JENNIFER KUZARA (2014)

Profile photo of Jennifer K.

CURRENT POSITION: Deputy Chief of Party for USAID’s Program Cycle Mechanism

FORMER POSITIONS:
Monitoring and Evaluation (M&E) Fellow, Expanding Monitoring & Evaluation Capacities (MECap)
Senior Program Officer, Cooperative for Assistance and Relief Everywhere (CARE)
Research Fellow, Centers for Disease Control and Prevention

EDUCATION:
PhD in Anthropology, 2014, Emory University

PUBLICATIONS:
PhD Dissertation

Articles

BIOGRAPHY:
Dr. Jennifer Lynn Kuzara completed her PhD from Emory University in 2014 with mentorship from Dr. Carol Worthman, Dr. Melvin Konner, and Dr. Peter Brown. As indicated by Kuzara’s publications, she has a broad range of research interests ranging from topics of early life development to the study of social and gender norms affecting maternal healthcare. She also appears to be particularly interested in examining cultures from Malawi and from the Yanomami people.

Dr. Kuzara’s dissertation combines each of these interests as she employs methods from cultural anthropology towards understanding the role of gender, kinship, and social norms in influencing women’s empowerment in contemporary Malawi.
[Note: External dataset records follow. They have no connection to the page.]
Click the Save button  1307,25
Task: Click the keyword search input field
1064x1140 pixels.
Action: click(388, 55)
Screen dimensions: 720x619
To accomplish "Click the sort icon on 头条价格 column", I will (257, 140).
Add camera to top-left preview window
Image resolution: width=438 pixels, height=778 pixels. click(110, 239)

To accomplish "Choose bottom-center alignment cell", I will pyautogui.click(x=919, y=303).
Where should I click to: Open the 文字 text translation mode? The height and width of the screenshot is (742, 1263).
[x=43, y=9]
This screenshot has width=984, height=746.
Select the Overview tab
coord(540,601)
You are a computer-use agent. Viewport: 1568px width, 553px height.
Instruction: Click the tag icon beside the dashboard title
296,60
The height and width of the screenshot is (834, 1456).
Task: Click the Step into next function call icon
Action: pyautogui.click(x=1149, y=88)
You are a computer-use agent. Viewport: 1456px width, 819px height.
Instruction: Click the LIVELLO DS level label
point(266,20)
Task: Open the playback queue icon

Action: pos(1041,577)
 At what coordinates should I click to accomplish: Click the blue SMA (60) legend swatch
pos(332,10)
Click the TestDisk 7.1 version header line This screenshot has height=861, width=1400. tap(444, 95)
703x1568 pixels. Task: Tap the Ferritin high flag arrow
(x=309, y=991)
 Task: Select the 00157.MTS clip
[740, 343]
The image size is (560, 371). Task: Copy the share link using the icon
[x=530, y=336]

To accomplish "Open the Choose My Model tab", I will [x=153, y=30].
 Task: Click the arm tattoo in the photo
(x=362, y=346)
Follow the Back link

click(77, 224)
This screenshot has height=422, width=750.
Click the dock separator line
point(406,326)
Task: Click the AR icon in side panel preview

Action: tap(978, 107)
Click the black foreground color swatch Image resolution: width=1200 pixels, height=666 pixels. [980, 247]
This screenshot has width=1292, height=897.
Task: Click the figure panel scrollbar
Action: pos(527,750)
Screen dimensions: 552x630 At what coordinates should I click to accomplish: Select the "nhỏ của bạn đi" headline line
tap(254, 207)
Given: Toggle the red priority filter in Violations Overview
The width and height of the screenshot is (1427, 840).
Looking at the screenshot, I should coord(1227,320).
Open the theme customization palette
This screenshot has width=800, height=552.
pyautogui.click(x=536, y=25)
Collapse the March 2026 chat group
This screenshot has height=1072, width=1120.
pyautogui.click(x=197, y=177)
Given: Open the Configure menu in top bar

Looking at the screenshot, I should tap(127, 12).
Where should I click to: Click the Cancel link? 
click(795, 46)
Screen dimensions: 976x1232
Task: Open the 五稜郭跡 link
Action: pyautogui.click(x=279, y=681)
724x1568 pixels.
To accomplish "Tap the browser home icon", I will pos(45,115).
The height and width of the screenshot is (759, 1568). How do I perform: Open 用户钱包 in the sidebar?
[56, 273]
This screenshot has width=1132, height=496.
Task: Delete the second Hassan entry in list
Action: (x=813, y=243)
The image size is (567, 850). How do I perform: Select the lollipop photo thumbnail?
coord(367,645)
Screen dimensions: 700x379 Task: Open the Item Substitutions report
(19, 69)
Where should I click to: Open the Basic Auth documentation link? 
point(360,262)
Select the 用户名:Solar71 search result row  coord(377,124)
To be more specific, Dr. Kuzara compares two distinct districts in Malawi: one being the historically matrilineal Chewa society, and the other being the patrilineal Ngoni society. She uses comparative ethnographic observations from the Chewa and the Ngoni to counter the popular narrative that matrilineal hierarchies prove detrimental to women’s empowerment and maternal health. One may conjecture that her research thus falls in line with emerging scholarship that dismantles historical claims of matrilineality as the scapegoat of household instability. Instead, Dr. Kuzara argues for the reconsideration of narratives that traditionally blame urban development for placing women in positions of household-headship and responsibility. She furthers her assertion by highlighting how matrilineality may actually serve to empower women by providing them with a means for independence when co-occuring with cultural gender norms that support female empowerment.

Upon completing her doctorate degree, Dr. Kuzara received a research fellowship to work as a community guide for preventative services at the Centers for Disease Control and Prevention. She has since served as a senior program officer for Cooperative for Assistance and Relief Everywhere (CARE), and currently works with Social Solutions International to provide support in strategic planning and in monitoring, evaluation, and learning to United States Agency for International Development (USAID) offices.